Single by Lynn Anderson

from the album You're My Man
- B-side: "I'm Gonna Write a Song"
- Released: April 1971
- Recorded: 1971
- Genre: Countrypolitan
- Length: 2:40
- Label: Columbia
- Songwriter: Glenn Sutton
- Producer: Glenn Sutton

Lynn Anderson singles chronology
| "Rose Garden" (1970) | "You're My Man" (1971) | "How Can I Unlove You" (1971) |

= You're My Man (song) =

"You're My Man" is a song written by Glenn Sutton. The song was a popular No. 1 country hit by country artist Lynn Anderson from 1971.

==Background==
"You're My Man" is mainly about the narrator describing her affection for her lover, saying there is no one else in the world for her, and she wants "the whole world to know". The song's orchestral arrangements and pop-influenced sound made it a Countrypolitan recording.

==Chart performance==
This song was immediately released after Anderson's song "(I Never Promised You a) Rose Garden" became a major country and pop hit in February 1971. The song was very successful, reaching the top of the country charts in June 1971, and staying for two weeks. It was Anderson's second No. 1 country hit. "You're My Man" was one of 11 singles Anderson would place at the No. 1 position. The song also reached No. 1 on the Cashbox Country Charts. "You're My Man" was a major Adult Contemporary hit, placing at No. 6.
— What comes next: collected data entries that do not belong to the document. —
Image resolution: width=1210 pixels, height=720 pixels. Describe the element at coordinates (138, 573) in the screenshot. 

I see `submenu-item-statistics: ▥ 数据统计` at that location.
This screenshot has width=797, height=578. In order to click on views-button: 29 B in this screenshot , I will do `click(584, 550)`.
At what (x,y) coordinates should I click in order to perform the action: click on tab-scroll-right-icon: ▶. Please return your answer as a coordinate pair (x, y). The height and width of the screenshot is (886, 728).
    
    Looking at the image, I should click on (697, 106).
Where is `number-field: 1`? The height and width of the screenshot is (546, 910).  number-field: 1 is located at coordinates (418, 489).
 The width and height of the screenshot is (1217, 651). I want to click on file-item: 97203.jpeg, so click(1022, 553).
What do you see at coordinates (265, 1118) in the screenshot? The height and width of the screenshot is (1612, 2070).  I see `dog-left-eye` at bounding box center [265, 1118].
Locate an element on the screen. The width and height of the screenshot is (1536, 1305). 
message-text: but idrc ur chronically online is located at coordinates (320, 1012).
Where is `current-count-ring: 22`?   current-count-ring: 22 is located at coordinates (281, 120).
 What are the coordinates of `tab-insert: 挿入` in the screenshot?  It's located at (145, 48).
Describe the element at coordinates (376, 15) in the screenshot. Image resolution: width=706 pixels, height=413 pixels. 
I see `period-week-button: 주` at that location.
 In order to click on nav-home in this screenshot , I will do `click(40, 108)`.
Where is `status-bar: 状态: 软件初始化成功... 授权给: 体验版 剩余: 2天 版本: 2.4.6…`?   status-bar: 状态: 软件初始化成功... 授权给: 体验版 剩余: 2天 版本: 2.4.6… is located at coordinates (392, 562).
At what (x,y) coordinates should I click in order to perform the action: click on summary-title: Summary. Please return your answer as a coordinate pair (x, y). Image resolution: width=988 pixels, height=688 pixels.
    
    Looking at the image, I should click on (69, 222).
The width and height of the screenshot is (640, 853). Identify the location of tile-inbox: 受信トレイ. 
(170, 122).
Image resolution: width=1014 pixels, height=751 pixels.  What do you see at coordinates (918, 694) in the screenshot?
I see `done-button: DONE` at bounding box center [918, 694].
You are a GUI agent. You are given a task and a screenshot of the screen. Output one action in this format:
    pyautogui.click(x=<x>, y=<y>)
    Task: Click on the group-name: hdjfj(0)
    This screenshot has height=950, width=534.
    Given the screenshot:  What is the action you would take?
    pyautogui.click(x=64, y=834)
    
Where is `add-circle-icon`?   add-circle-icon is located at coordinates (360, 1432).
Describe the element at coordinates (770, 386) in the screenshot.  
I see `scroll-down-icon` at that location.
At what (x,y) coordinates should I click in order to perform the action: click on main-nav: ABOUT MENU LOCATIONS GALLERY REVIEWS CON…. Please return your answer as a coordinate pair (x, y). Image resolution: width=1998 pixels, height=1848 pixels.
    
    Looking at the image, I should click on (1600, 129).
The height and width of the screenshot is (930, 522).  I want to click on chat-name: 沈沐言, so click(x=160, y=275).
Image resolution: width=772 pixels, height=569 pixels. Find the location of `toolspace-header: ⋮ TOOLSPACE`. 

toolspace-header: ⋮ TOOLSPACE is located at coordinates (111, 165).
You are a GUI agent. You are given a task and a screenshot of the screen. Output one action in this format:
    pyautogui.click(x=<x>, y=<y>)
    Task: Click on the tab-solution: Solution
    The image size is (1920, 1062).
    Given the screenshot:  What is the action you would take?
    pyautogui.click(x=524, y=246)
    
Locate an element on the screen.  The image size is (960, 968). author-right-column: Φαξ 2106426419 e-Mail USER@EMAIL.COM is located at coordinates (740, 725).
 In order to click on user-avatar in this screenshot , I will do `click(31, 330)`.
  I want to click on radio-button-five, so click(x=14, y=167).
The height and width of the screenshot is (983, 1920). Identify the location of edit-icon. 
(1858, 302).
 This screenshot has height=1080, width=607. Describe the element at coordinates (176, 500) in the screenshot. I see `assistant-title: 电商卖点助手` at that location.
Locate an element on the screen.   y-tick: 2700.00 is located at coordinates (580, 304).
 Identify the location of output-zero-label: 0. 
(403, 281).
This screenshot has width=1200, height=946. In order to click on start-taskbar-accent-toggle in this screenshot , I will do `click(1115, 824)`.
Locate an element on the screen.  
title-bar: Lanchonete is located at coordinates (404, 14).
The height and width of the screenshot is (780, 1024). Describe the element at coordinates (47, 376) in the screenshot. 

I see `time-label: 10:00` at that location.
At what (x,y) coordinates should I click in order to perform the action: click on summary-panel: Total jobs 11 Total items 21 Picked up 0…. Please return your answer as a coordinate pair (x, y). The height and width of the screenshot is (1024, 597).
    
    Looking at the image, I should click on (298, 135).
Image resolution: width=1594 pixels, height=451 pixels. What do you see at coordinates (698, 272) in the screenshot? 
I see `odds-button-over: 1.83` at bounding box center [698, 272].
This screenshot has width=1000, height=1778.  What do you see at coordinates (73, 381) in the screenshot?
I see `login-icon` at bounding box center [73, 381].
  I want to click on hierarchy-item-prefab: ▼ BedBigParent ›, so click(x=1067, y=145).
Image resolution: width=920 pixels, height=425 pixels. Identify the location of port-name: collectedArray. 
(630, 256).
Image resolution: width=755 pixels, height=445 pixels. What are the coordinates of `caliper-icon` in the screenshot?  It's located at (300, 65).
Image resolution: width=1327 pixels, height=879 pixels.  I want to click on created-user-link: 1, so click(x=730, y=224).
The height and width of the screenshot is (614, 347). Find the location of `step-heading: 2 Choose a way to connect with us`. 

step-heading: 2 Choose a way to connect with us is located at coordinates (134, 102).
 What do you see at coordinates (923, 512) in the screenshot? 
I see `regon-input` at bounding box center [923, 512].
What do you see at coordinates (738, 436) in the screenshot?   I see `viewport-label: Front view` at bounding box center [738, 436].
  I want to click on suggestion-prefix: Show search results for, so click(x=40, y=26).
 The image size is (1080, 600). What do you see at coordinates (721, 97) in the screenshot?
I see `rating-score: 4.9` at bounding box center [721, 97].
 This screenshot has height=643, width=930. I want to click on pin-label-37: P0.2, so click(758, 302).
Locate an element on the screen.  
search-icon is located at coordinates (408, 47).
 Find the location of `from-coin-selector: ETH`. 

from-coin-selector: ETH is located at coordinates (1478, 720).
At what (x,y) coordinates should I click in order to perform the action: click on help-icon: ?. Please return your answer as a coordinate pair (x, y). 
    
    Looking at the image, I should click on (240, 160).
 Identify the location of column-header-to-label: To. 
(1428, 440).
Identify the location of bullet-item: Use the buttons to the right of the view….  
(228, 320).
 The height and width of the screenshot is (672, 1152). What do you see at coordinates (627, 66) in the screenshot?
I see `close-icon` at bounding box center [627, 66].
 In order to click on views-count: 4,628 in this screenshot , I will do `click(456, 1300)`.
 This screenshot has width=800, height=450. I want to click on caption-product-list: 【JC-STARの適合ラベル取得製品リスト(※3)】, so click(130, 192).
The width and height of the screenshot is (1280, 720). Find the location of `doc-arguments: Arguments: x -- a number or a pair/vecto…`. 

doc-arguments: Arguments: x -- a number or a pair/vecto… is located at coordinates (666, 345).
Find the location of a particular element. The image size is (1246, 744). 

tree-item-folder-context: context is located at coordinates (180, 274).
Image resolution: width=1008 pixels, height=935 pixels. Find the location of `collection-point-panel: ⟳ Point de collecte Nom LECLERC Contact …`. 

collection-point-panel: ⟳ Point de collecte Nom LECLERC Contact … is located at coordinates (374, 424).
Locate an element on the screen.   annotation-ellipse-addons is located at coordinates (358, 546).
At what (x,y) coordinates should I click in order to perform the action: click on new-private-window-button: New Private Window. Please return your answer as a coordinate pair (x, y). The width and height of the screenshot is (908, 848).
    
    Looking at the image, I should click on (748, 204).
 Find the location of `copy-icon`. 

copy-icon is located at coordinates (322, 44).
| Chart (1971) | Peak position |
|---|---|
| U.S. Billboard Hot 100 | 63 |
| U.S. Billboard Hot Country Singles | 1 |
| U.S. Billboard Easy Listening | 6 |
| Canadian RPM Top Singles | 75 |
| Canadian RPM Country Tracks | 1 |
| Canadian RPM Adult Contemporary | 7 |

==Cover versions==
Ashley Potter covered it and reached No. 43 in the UK Indie Charts.